** Opening Information shown block **
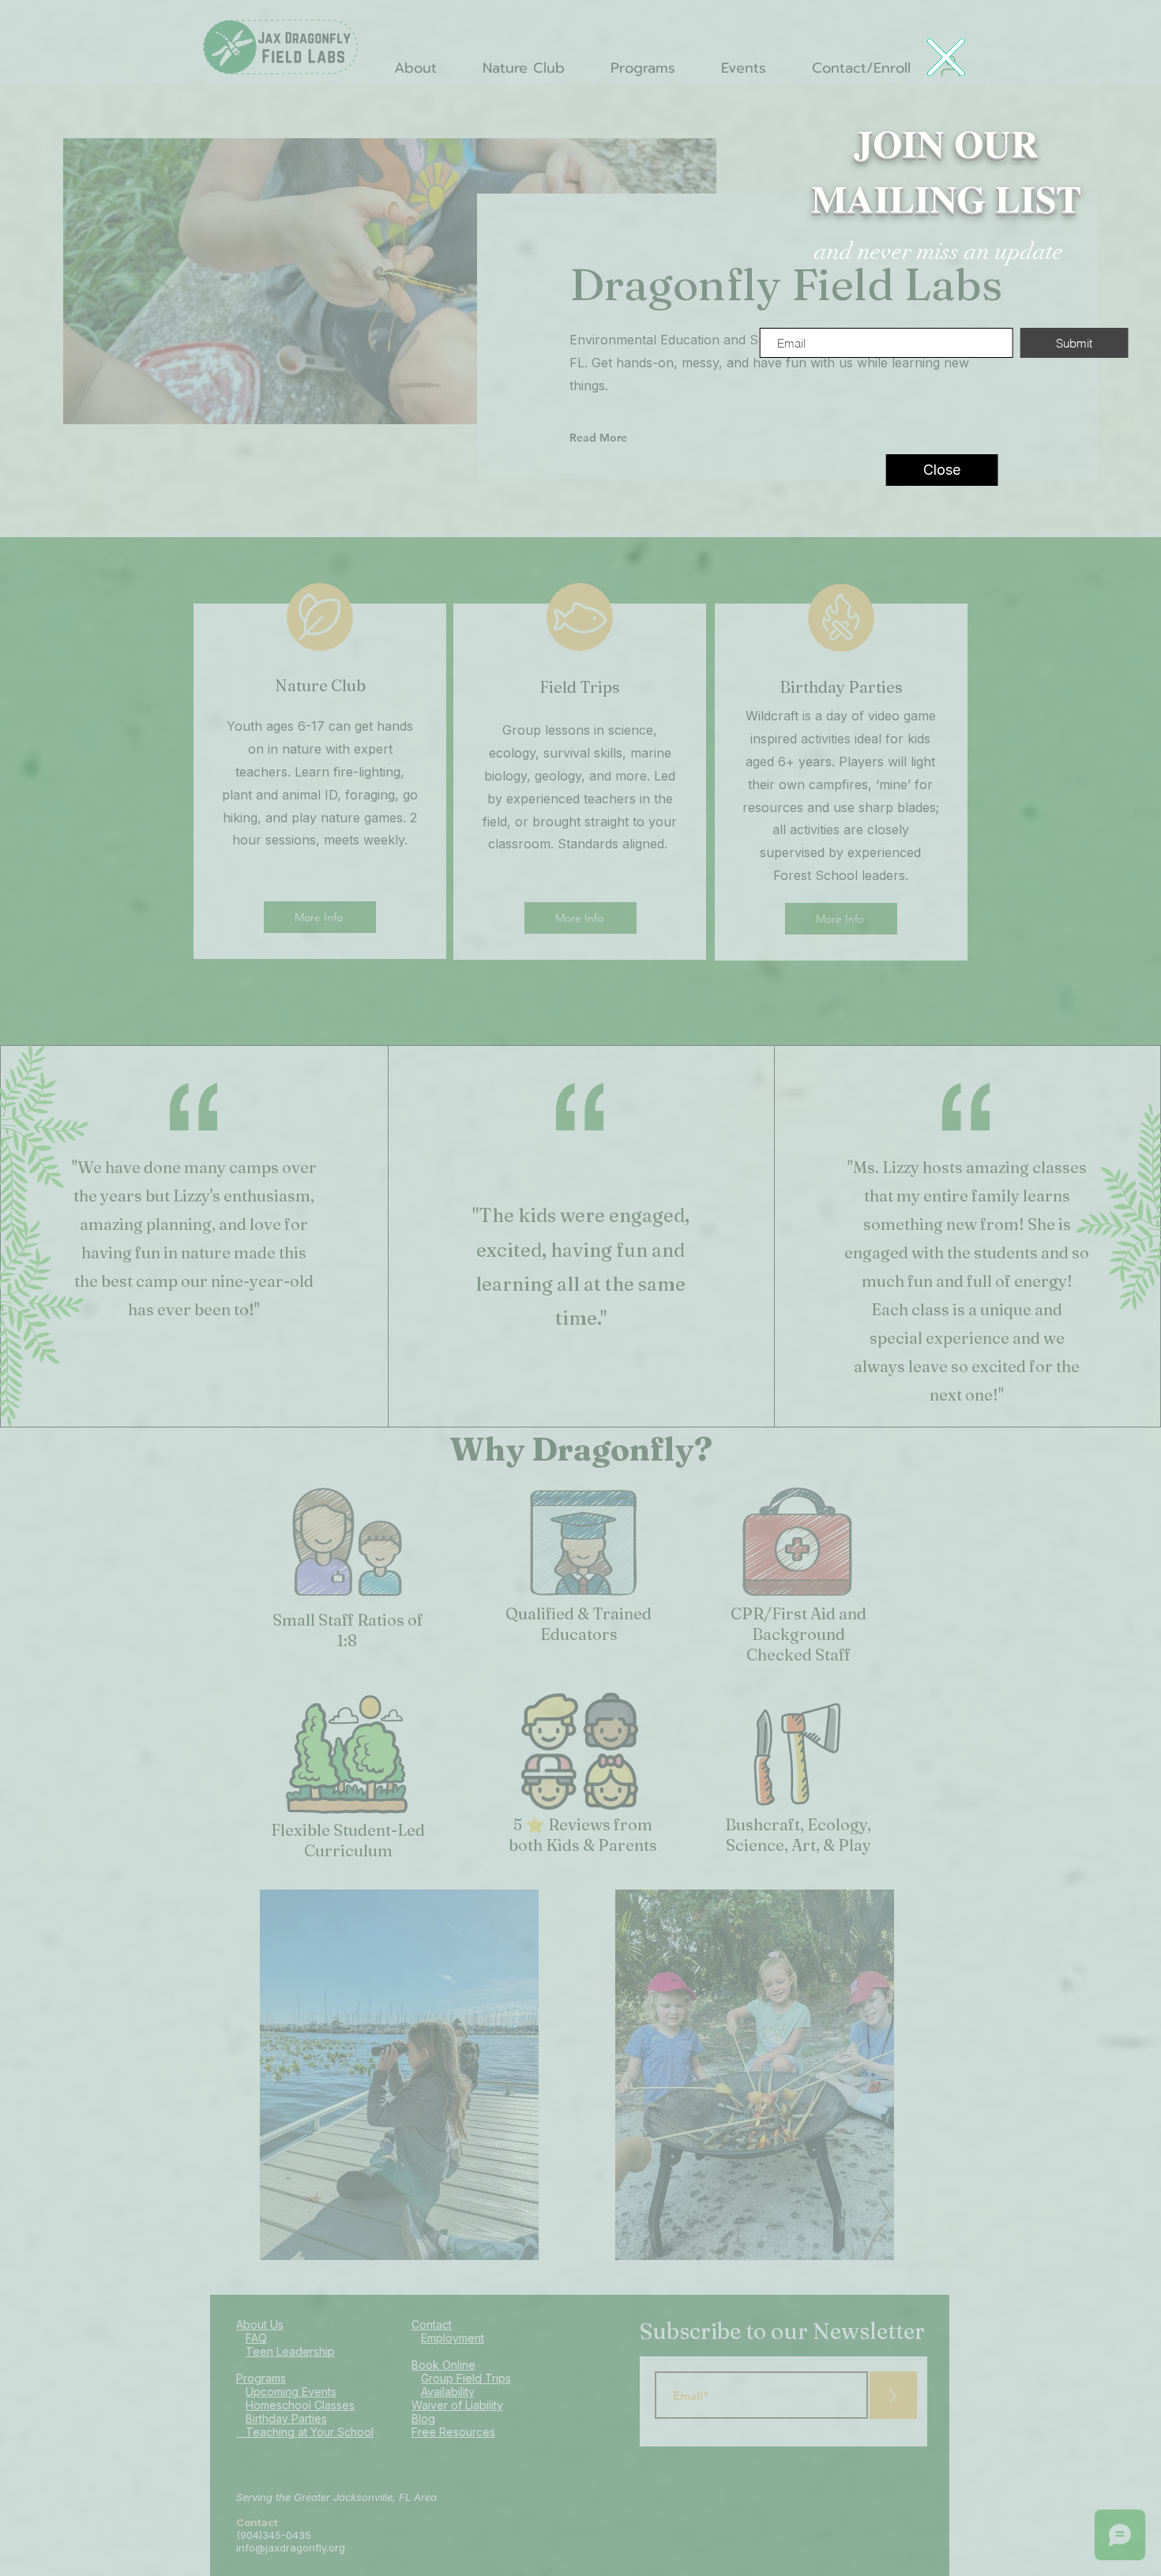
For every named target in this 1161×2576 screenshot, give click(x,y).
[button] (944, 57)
** Closing Information shown block **
** Opening Information shown block **
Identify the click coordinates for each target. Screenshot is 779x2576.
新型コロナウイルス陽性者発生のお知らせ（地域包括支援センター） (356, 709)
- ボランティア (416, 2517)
** Closing Information shown block **
** Opening Information shown block **
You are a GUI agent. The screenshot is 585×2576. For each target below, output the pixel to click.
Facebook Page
** Closing Information shown block **
### Your instructions
Look back at the data above. Transcribe exactly the lines starting at the line that contains "You are a GUI" and ending at the line that contains "Facebook Page".

### Solution to this exercise
You are a GUI agent. The screenshot is 585×2576. For each target below, output the pixel to click.
Facebook Page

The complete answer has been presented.